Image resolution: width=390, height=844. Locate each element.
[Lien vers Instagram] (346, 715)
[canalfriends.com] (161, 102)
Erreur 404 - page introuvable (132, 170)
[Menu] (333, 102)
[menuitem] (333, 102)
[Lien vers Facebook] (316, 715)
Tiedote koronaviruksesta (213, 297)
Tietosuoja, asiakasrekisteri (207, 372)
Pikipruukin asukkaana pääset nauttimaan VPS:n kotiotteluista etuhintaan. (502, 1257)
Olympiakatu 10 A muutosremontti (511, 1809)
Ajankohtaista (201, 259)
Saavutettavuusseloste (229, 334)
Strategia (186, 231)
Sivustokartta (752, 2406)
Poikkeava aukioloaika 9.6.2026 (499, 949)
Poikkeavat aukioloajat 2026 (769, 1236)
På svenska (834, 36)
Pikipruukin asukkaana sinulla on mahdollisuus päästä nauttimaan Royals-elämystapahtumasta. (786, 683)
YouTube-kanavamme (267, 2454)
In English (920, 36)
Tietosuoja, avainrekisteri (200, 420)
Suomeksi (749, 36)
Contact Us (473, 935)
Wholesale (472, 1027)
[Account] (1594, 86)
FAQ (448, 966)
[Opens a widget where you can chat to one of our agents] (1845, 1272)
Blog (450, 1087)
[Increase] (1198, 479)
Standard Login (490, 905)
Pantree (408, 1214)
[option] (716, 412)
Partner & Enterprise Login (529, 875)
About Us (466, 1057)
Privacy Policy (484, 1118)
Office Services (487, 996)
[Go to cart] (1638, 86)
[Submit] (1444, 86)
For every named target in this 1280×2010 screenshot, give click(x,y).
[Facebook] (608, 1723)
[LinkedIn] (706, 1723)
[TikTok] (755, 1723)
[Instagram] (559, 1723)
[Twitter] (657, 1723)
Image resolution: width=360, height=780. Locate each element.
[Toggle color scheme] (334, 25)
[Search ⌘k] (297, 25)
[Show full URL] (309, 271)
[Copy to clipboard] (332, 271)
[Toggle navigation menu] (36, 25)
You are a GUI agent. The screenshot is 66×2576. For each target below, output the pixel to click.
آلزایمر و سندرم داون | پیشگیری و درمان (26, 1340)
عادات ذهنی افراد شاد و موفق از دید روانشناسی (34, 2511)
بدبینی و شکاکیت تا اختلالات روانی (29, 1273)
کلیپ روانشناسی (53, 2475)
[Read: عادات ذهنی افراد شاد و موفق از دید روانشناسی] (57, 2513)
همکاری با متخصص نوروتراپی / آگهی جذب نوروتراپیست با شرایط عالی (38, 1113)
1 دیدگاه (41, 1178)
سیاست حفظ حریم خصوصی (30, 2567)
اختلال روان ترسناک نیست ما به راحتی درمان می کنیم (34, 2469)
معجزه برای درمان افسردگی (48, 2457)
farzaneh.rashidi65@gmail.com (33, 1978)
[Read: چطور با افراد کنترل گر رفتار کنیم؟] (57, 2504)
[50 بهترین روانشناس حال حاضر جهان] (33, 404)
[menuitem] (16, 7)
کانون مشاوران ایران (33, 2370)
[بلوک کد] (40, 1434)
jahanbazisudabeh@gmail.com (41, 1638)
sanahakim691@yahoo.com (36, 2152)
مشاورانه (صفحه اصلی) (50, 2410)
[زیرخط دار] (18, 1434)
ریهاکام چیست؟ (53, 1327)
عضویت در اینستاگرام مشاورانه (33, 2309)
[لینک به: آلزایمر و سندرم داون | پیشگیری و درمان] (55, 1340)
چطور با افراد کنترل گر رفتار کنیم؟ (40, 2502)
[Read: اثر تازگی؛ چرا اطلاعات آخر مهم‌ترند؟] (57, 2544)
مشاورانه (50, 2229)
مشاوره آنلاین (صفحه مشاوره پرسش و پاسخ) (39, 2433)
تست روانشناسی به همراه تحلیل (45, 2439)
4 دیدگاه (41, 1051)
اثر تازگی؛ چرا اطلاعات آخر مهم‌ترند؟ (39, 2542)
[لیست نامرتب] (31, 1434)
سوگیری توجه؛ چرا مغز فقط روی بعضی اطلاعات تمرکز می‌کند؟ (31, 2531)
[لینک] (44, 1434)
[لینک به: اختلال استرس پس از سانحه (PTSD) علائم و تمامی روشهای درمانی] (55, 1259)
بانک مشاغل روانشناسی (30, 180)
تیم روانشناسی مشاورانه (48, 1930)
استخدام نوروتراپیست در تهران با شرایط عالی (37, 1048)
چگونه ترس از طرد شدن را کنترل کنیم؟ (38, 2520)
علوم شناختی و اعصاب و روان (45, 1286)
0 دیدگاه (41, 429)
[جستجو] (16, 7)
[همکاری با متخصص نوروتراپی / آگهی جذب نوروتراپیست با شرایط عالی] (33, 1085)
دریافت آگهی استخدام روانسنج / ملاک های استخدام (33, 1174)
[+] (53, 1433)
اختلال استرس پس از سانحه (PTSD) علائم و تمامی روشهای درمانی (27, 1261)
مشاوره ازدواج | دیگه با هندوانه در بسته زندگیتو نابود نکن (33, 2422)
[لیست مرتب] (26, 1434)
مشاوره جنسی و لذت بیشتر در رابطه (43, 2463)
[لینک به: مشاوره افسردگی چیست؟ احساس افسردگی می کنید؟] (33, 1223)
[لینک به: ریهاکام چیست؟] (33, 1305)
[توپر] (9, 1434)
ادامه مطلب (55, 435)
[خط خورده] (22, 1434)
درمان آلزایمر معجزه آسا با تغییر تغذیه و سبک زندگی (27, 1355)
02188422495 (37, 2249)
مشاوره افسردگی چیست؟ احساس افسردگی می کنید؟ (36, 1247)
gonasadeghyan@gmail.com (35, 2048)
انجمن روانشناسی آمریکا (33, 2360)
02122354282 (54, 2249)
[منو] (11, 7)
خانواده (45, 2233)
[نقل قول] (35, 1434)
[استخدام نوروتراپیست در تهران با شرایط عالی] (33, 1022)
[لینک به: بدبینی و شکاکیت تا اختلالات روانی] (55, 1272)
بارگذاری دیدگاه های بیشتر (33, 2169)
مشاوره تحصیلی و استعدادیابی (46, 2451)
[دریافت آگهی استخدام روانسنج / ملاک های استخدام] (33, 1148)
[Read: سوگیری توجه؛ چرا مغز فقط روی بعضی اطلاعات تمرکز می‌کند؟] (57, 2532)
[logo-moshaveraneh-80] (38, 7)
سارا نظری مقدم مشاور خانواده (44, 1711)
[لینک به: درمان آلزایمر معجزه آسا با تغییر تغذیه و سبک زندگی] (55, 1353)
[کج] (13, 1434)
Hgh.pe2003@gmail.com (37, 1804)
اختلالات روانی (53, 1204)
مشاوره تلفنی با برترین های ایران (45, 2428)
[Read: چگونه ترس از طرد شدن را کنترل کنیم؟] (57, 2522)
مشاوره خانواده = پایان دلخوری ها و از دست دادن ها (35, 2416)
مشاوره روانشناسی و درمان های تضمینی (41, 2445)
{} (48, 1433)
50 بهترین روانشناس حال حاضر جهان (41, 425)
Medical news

Assignment
Write out exactly, please, the lines beginning at the start of the material and ending with the line that holds "آلزایمر و سندرم داون | پیشگیری و درمان (26, 1340)", both included.

Reply
Image resolution: width=390, height=844. Locate each element.
[Lien vers Instagram] (346, 715)
[canalfriends.com] (161, 102)
Erreur 404 - page introuvable (132, 170)
[Menu] (333, 102)
[menuitem] (333, 102)
[Lien vers Facebook] (316, 715)
Tiedote koronaviruksesta (213, 297)
Tietosuoja, asiakasrekisteri (207, 372)
Pikipruukin asukkaana pääset nauttimaan VPS:n kotiotteluista etuhintaan. (502, 1257)
Olympiakatu 10 A muutosremontti (511, 1809)
Ajankohtaista (201, 259)
Saavutettavuusseloste (229, 334)
Strategia (186, 231)
Sivustokartta (752, 2406)
Poikkeava aukioloaika 9.6.2026 (499, 949)
Poikkeavat aukioloajat 2026 (769, 1236)
På svenska (834, 36)
Pikipruukin asukkaana sinulla on mahdollisuus päästä nauttimaan Royals-elämystapahtumasta. (786, 683)
YouTube-kanavamme (267, 2454)
In English (920, 36)
Tietosuoja, avainrekisteri (200, 420)
Suomeksi (749, 36)
Contact Us (473, 935)
Wholesale (472, 1027)
[Account] (1594, 86)
FAQ (448, 966)
[Opens a widget where you can chat to one of our agents] (1845, 1272)
Blog (450, 1087)
[Increase] (1198, 479)
Standard Login (490, 905)
Pantree (408, 1214)
[option] (716, 412)
Partner & Enterprise Login (529, 875)
About Us (466, 1057)
Privacy Policy (484, 1118)
Office Services (487, 996)
[Go to cart] (1638, 86)
[Submit] (1444, 86)
For every named target in this 1280×2010 screenshot, give click(x,y).
[Facebook] (608, 1723)
[LinkedIn] (706, 1723)
[TikTok] (755, 1723)
[Instagram] (559, 1723)
[Twitter] (657, 1723)
Image resolution: width=360, height=780. Locate each element.
[Toggle color scheme] (334, 25)
[Search ⌘k] (297, 25)
[Show full URL] (309, 271)
[Copy to clipboard] (332, 271)
[Toggle navigation menu] (36, 25)
You are a GUI agent. The screenshot is 66×2576. For each target below, output the pixel to click.
آلزایمر و سندرم داون | پیشگیری و درمان (26, 1340)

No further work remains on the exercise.